_Extracted records_:
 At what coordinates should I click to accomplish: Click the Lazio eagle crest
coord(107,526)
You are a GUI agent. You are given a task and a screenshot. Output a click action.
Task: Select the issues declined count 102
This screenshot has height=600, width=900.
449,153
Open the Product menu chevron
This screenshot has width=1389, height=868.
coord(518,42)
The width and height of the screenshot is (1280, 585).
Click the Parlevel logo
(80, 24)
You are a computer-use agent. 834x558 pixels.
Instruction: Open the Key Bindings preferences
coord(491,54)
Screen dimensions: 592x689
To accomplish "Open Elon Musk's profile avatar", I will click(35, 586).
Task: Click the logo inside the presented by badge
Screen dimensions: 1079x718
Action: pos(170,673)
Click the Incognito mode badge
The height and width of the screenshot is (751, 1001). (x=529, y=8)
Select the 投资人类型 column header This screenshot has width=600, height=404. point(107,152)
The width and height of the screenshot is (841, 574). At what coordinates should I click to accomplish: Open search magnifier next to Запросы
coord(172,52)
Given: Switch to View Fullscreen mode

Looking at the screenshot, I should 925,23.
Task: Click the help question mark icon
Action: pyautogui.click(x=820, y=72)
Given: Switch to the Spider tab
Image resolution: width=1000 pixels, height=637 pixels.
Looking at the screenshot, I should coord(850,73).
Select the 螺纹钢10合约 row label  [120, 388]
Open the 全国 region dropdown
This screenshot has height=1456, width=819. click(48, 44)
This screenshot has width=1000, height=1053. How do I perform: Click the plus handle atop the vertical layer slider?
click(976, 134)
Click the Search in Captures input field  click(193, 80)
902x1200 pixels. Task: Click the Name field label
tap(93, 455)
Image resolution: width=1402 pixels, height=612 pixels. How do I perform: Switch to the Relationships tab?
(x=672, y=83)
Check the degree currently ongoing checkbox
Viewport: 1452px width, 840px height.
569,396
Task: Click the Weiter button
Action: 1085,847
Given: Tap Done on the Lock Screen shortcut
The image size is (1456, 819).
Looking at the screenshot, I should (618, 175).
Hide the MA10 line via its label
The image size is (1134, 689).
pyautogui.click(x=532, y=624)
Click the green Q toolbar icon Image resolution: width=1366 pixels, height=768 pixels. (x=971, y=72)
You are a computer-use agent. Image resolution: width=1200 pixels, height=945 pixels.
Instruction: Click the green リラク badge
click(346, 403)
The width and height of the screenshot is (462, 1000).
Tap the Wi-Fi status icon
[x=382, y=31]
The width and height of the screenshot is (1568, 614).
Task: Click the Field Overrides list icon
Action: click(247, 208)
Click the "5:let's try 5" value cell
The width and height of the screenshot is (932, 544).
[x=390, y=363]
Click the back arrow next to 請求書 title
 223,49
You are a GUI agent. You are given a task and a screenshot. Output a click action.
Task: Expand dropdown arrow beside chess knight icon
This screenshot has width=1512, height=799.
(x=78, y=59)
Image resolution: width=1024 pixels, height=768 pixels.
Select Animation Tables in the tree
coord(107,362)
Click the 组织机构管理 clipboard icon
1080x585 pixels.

_Instructions to follow_: Copy the material above, replacing "Spider" with "Network" and keeping everything else the same.

_Output_:
 At what coordinates should I click to accomplish: Click the Lazio eagle crest
coord(107,526)
You are a GUI agent. You are given a task and a screenshot. Output a click action.
Task: Select the issues declined count 102
This screenshot has height=600, width=900.
449,153
Open the Product menu chevron
This screenshot has width=1389, height=868.
coord(518,42)
The width and height of the screenshot is (1280, 585).
Click the Parlevel logo
(80, 24)
You are a computer-use agent. 834x558 pixels.
Instruction: Open the Key Bindings preferences
coord(491,54)
Screen dimensions: 592x689
To accomplish "Open Elon Musk's profile avatar", I will click(35, 586).
Task: Click the logo inside the presented by badge
Screen dimensions: 1079x718
Action: pos(170,673)
Click the Incognito mode badge
The height and width of the screenshot is (751, 1001). (x=529, y=8)
Select the 投资人类型 column header This screenshot has width=600, height=404. point(107,152)
The width and height of the screenshot is (841, 574). At what coordinates should I click to accomplish: Open search magnifier next to Запросы
coord(172,52)
Given: Switch to View Fullscreen mode

Looking at the screenshot, I should 925,23.
Task: Click the help question mark icon
Action: pyautogui.click(x=820, y=72)
Given: Switch to the Network tab
Image resolution: width=1000 pixels, height=637 pixels.
Looking at the screenshot, I should coord(850,73).
Select the 螺纹钢10合约 row label  [120, 388]
Open the 全国 region dropdown
This screenshot has height=1456, width=819. click(48, 44)
This screenshot has width=1000, height=1053. How do I perform: Click the plus handle atop the vertical layer slider?
click(976, 134)
Click the Search in Captures input field  click(193, 80)
902x1200 pixels. Task: Click the Name field label
tap(93, 455)
Image resolution: width=1402 pixels, height=612 pixels. How do I perform: Switch to the Relationships tab?
(x=672, y=83)
Check the degree currently ongoing checkbox
Viewport: 1452px width, 840px height.
569,396
Task: Click the Weiter button
Action: 1085,847
Given: Tap Done on the Lock Screen shortcut
The image size is (1456, 819).
Looking at the screenshot, I should (618, 175).
Hide the MA10 line via its label
The image size is (1134, 689).
pyautogui.click(x=532, y=624)
Click the green Q toolbar icon Image resolution: width=1366 pixels, height=768 pixels. (x=971, y=72)
You are a computer-use agent. Image resolution: width=1200 pixels, height=945 pixels.
Instruction: Click the green リラク badge
click(346, 403)
The width and height of the screenshot is (462, 1000).
Tap the Wi-Fi status icon
[x=382, y=31]
The width and height of the screenshot is (1568, 614).
Task: Click the Field Overrides list icon
Action: click(247, 208)
Click the "5:let's try 5" value cell
The width and height of the screenshot is (932, 544).
[x=390, y=363]
Click the back arrow next to 請求書 title
 223,49
You are a GUI agent. You are given a task and a screenshot. Output a click action.
Task: Expand dropdown arrow beside chess knight icon
This screenshot has width=1512, height=799.
(x=78, y=59)
Image resolution: width=1024 pixels, height=768 pixels.
Select Animation Tables in the tree
coord(107,362)
Click the 组织机构管理 clipboard icon
1080x585 pixels.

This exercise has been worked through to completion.